Edits of this date[edit]

Came here for information, but was appalled to find:

  • advertising language in the book descriptions, apparently attributable to User:Katzan123, and
  • some of this plagiarised (copy and pasted from the web pages of the book publishers web pages, without quotation marks, or—in one case—acknowledgment of the source).

At the same time, the structure of the article was not in any way standard to a WP biography; some of this I have remedied, but other, better sets of eyes are needed, and so an Expert tag was placed, calling for Biography attention.

After these visible warnings of malpractice, I began reading more closely, and became aware that significant biographical material was either from the subject's self-populated web pages at his Harvard place of work, or from press releases to organizations to which he belonged (i.e., non-third party, and so self-published or otherwise not independent).

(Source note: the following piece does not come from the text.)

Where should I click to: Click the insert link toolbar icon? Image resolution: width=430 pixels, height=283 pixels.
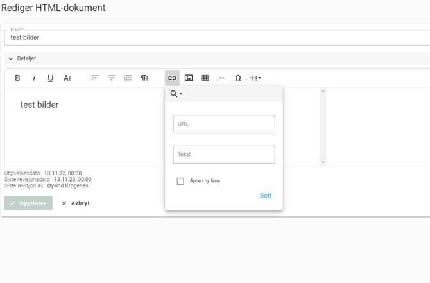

On closer examination—limited, because of time, I began to check citations for the content they purported to provide, and gave up when the entirety of the lede proved untrustworthy, encyclopedically. For instance, the DOB that was sourced to the Oak Ridge press release does not appear in it (search born, 1971, etc. to no avail), and the remainder of the lede is either unsourced, or sourced to self-published pages.

I removed the vague DOB appearances, began to structure sections more per usual, removed egregious WP:VERIFY violations (Amazon sales page as a source), began moving in text book details into refs, etc.

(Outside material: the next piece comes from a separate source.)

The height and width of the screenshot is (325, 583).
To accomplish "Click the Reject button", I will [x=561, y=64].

I then repaired bare URLs (using reFill), and noted those irreparable (marking them as dead links).

Finally, I:

  • identified and rectified plagiarised advertising text from Hatchett, and
  • moved that and other clear advertising quotes to block quotes to make clear these need to be removed by future editors.

In one further case, over-confident language claiming that something was "demonstrated" was toned down to say "attempted to demonstrate." (Read Popper's Conjectures and Refutations; such overconfident text about scientific subjects is either deeply flawed philosophy of science, or is simply more of the promotional language.)

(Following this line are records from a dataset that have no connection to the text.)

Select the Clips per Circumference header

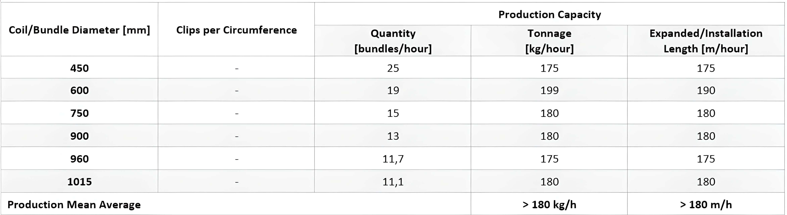(236, 30)
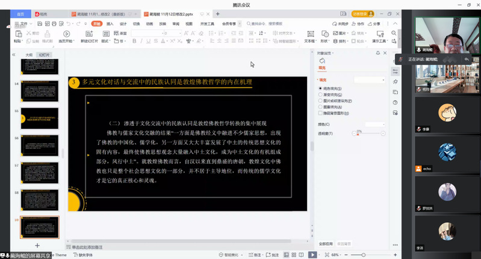Switch to the 插入 ribbon tab
This screenshot has width=481, height=259.
pyautogui.click(x=110, y=24)
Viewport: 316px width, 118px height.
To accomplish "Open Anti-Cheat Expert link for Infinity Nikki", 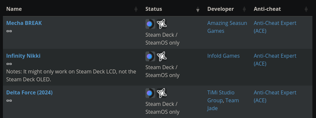I will 275,60.
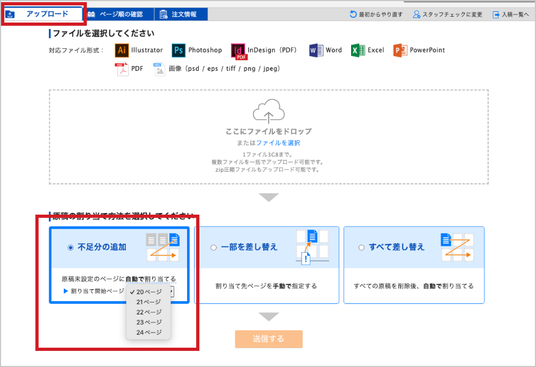Click the cloud upload icon
The height and width of the screenshot is (367, 536).
tap(268, 112)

The piece is otherwise not encyclopedic, giving ISBN's in the text (rather than via reference), mis- or inconsistently using standard formats (titles sometimes italicized, sometimes not), and mucking up punctuation. While I have corrected such wherever I came upon it, the article needs a top-to-bottom copyedit to begin to move it toward encyclopedic.

Tags were thus placed in most clearly offending sections, and at article top to list this article as in need of attention. Inline tags are placed to make clear to future editors specific places where I have already found problems. An absence of inline tags in a section does not mean the text is fine; it simply means no one has looked at it closely, yet.

Cheers. Le Prof. Leprof 7272 (talk) 21:36, 7 April 2016 (UTC)[reply]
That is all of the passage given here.